How to Get More Heat from Gas Fireplace?

Use A Fireplace Glass Doors?

If you want to get more heat from your fireplace, consider fixing fireplace glass doors that work together with a damper. With the two, you can retain more heat within the fireplace even after the fire goes off. All you need is to close the glass door and the damper when the fireplace isn’t lighting, then it will prevent heat from escaping out.

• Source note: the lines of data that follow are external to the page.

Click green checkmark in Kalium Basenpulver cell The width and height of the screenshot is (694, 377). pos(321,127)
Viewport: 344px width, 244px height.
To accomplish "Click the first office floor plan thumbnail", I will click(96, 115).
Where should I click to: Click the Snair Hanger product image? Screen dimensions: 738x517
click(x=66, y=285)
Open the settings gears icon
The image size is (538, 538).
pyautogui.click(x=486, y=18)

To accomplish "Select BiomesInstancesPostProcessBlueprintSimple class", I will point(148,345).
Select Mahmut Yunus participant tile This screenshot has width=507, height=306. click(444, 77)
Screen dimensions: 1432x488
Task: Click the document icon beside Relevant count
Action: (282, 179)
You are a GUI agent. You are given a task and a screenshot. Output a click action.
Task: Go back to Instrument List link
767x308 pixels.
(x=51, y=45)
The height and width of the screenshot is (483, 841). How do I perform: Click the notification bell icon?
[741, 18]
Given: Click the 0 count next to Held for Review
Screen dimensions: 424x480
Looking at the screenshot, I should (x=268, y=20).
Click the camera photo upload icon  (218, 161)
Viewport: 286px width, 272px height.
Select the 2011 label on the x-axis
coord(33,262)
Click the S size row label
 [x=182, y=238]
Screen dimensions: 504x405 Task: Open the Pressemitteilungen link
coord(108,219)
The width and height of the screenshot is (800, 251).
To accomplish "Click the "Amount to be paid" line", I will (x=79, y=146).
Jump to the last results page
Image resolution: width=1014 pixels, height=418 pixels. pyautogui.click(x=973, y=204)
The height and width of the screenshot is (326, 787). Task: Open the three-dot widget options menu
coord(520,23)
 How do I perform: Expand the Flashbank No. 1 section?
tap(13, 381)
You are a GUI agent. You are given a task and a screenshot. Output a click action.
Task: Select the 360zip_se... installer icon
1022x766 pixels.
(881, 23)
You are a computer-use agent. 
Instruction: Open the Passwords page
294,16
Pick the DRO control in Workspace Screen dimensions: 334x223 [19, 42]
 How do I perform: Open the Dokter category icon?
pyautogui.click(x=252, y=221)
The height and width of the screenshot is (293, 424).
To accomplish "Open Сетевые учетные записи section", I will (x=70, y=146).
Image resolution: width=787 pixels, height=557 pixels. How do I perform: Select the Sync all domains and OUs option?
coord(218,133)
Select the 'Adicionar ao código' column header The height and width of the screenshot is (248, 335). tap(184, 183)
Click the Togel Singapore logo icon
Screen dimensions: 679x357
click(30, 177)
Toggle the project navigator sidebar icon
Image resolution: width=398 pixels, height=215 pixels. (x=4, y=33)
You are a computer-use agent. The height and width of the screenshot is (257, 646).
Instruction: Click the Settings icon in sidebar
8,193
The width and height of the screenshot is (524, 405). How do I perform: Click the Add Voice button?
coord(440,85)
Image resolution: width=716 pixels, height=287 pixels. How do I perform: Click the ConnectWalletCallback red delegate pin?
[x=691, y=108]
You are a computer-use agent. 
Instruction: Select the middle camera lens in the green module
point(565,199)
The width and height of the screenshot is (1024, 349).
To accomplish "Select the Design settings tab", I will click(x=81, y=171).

Opt For a Fireplace Heater

Another way of getting more heat from your fireplace is by introducing heaters. This heater will also improve the efficacy of your unit. This is because it enables the air drawn into it to heat well then circulate it through the pipes. Then, after that, release the hot gases into your house. But if you install this heater, there shouldn’t be any smoke smell unless you didn’t fix it thoroughly. 

Use Firebacks

If you want to retain more heat from your gas fireplace, consider using firebacks. A fireback is a metallic slab that you put behind the logs, and it absorbs the heat while the fire burns. After retaining enough heat, the fireback will keep your room warm even as the flames subdue. You can buy firebacks from various online stores and enjoy staying around the fireplace during the cold season as you bond with your family.

You can check out below listed firebacks for the fireplace. We always recommend consulting with professionals before making a purchase.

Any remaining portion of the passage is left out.